═══ TEXTE À LIRE
Certains cas étaient pires que d’autres, précise le rapport, donnant comme exemple le cas d’un garçon qui avait reçu de l’eau bénite d’un prêtre pour lui laver la bouche après avoir demandé au garçon d’effectuer un acte sexuel. Selon le rapport, la plupart des enfants étaient des adolescents et certains étaient des préadolescents.
Les cas présentés proviennent de documents internes mis à disposition par les diocèses, de témoignages de victimes et, à plus d’une douzaine d’occasions, de prêtres qui ont comparu devant le grand jury.
Lorsque les enfants ou leurs familles ont rapporté ce qui s’était passé, «tous ont été repoussés, à travers l’État, par les dirigeants de l’Église qui préféraient protéger les agresseurs et leur institution», indique le rapport.
«Les évêques n’étaient pas seulement au courant de ce qui se passait, ils y étaient plongés. Et ils ont fait de grands efforts pour garder le secret. Le secret a aidé à propager la maladie», indique le rapport.
La plupart des crimes sont trop vieux pour être poursuivis, en raison des délais de prescription, mais «pour beaucoup de victimes, ce rapport est une justice», a déclaré le procureur général de Pennsylvanie, Josh Shapiro, lors d’une conférence de presse le 14 août.
══════
À FAIRE |
1. Reformulez sous forme de liste le paragraphe du texte à lire qui commence par « Les cas présentés proviennent », en conservant ses informations principales.
2. Recopiez le passage du texte à lire qui va de « Certains cas étaient » à « le grand jury. ».
═══ DONNÉES FOURNIES
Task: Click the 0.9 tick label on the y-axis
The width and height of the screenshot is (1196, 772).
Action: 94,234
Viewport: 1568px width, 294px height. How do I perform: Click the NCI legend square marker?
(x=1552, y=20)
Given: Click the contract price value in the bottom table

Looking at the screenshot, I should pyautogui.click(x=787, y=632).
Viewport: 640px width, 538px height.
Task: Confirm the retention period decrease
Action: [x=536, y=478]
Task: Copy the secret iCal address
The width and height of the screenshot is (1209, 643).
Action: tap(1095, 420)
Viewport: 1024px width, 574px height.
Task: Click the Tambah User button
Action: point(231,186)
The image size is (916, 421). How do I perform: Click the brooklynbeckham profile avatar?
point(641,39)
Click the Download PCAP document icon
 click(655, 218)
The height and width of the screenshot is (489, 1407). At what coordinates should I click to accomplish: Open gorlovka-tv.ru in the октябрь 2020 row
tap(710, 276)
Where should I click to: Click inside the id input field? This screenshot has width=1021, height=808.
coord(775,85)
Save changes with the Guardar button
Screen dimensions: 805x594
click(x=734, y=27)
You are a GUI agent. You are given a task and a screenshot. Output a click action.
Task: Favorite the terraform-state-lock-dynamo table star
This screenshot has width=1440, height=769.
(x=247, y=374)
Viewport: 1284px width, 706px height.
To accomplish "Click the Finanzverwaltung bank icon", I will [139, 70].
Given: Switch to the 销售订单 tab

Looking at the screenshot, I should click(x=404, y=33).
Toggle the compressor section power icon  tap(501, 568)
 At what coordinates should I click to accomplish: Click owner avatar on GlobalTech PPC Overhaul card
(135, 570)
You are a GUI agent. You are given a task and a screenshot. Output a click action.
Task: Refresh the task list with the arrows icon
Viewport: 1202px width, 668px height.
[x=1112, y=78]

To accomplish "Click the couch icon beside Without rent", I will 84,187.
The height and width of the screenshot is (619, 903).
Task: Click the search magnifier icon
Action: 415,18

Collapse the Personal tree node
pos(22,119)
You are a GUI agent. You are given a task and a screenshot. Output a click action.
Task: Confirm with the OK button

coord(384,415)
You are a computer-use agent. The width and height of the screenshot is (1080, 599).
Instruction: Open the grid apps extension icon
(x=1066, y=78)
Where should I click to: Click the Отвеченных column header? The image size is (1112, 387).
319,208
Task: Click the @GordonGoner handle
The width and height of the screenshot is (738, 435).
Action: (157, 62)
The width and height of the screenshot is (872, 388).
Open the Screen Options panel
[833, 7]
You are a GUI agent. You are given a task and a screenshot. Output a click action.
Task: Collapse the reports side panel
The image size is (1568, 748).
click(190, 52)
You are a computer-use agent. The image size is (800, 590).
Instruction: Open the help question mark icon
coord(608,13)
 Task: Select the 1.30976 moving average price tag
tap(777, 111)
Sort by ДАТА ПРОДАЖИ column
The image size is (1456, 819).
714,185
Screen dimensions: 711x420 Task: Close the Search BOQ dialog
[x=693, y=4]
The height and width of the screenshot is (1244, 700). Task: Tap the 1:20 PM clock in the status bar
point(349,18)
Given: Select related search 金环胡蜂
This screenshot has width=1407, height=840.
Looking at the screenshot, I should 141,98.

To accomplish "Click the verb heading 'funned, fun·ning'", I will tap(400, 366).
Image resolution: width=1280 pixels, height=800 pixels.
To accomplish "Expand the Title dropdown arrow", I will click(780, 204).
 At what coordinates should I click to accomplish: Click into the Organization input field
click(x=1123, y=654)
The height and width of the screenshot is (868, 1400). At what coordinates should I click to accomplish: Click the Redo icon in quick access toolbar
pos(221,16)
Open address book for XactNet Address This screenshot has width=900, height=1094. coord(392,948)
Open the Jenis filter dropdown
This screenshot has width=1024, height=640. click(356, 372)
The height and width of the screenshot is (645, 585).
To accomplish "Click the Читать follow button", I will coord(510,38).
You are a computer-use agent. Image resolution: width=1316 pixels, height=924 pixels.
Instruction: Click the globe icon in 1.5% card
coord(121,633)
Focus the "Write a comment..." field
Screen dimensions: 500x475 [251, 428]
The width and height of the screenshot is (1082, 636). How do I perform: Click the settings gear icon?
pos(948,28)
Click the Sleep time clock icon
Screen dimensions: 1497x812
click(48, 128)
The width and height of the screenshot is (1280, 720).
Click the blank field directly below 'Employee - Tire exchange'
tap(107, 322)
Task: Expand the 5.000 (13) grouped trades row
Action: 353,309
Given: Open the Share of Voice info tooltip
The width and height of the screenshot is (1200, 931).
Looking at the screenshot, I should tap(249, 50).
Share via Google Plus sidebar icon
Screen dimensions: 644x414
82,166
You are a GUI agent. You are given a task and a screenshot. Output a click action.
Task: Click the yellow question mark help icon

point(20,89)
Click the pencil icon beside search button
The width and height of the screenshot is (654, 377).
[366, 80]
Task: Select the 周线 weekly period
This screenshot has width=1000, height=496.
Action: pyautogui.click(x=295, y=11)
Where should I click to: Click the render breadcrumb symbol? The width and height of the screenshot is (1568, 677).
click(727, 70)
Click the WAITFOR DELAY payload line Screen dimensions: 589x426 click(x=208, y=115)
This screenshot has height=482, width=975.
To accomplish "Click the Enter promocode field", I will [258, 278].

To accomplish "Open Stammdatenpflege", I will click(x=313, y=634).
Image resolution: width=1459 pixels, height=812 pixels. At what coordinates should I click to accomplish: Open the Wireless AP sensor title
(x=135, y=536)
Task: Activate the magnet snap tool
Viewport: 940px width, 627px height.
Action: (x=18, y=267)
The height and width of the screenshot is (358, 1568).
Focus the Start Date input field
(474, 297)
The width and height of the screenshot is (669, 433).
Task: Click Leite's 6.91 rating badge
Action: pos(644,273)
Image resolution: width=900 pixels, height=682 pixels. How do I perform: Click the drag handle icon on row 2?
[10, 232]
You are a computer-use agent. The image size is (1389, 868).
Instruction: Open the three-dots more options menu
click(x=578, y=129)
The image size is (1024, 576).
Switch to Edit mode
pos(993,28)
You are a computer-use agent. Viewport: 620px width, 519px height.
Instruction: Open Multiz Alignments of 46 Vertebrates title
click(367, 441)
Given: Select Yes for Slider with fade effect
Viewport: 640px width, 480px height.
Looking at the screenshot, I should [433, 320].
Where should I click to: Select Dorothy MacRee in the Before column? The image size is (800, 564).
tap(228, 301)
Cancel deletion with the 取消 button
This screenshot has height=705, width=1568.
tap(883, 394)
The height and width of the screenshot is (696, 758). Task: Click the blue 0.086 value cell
══════
RÉPONSES AUX EXERCICES |
1.
Les cas présentés proviennent :
- de documents internes mis à disposition par les diocèses ;
- de témoignages de victimes ;
- à plus d'une douzaine d'occasions, de prêtres ayant comparu devant le grand jury.

2.
Certains cas étaient pires que d’autres, précise le rapport, donnant comme exemple le cas d’un garçon qui avait reçu de l’eau bénite d’un prêtre pour lui laver la bouche après avoir demandé au garçon d’effectuer un acte sexuel. Selon le rapport, la plupart des enfants étaient des adolescents et certains étaient des préadolescents.
Les cas présentés proviennent de documents internes mis à disposition par les diocèses, de témoignages de victimes et, à plus d’une douzaine d’occasions, de prêtres qui ont comparu devant le grand jury.